Do we want the pragma and targethook to always work like that? Or is it worth giving the target hook a choice between the two options. I suspect for MVE we would always want to choose the "with fallback" option, so maybe it's not worth adding?

If we did, we could possibly add another ScalarEpilogueStatus value, to not have to recheck PreferPredicateOverEpilogue or the target hook here.

No, good point!

I honestly don't know what it should be and have no opinion on it, but I will go for the common case epilogue.

So if I understand this logic properly, the loop hint or the targethook now both mean "try tailpredicate but fall back to vectorize if you can't". The PreferPredicateOverEpilogue option can mean "only tail predicate" or "try tailpredicate, fallback if needed" depending on the choice of the option? (I had not originally realized that was already how this worked for the target hook.)

Yep, that is exactly right I think.

Do we want the pragma and targethook to always work like that? Or is it worth giving the target hook a choice between the two options. I suspect for MVE we would always want to choose the "with fallback" option, so maybe it's not worth adding?

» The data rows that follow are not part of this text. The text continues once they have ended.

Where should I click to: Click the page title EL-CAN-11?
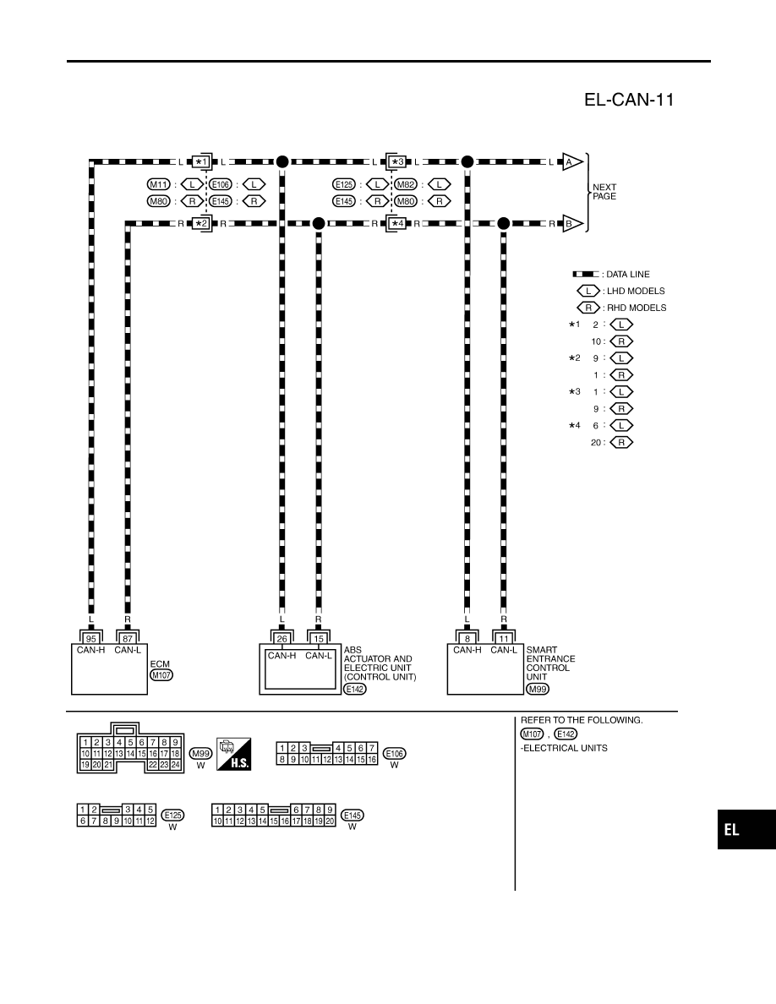point(629,100)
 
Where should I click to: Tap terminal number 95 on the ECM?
point(91,638)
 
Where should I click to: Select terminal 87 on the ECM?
point(128,638)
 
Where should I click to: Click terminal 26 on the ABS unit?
point(281,638)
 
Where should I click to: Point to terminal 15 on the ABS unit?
point(318,638)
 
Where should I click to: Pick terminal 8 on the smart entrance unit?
point(467,638)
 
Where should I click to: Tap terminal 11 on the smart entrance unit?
point(504,638)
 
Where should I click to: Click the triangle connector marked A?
point(571,162)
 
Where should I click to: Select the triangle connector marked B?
point(571,224)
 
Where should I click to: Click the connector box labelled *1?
point(202,162)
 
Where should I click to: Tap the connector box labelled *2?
point(202,224)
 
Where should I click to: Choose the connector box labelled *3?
point(397,162)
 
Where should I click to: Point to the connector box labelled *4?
point(397,224)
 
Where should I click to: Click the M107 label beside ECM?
point(161,675)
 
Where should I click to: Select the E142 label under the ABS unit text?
point(355,689)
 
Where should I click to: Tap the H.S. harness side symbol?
point(233,754)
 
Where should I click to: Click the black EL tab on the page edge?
point(746,830)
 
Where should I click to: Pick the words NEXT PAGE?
point(604,192)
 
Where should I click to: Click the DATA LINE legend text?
point(627,274)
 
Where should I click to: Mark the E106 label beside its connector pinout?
point(395,754)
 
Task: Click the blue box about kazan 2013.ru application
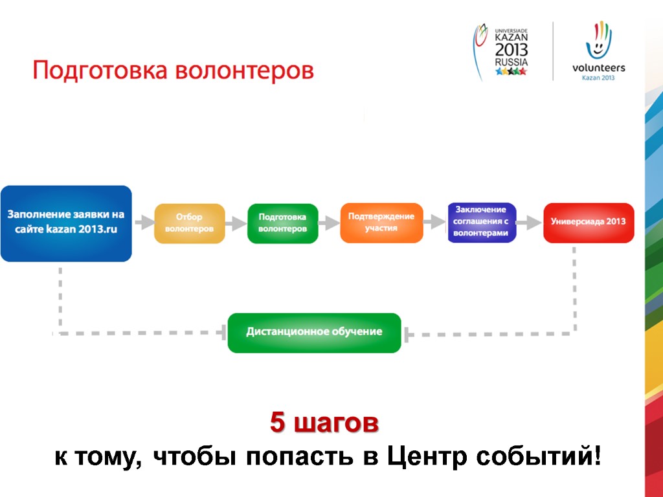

My first and perhaps naive thoughts were that we always want to vectorise, so set that as the fallback, because I thought this was guaranteed to be a win. But then some benchmarks proved me wrong. From a first look, however, this is just exposing some inefficiencies elsewhere. So, I still think it is the right choice to make in the end.

The way I look at this patch is that this is an enabler, and if we want to flip the switch by default somehow, then that's probably best done as a follow up of this groundwork.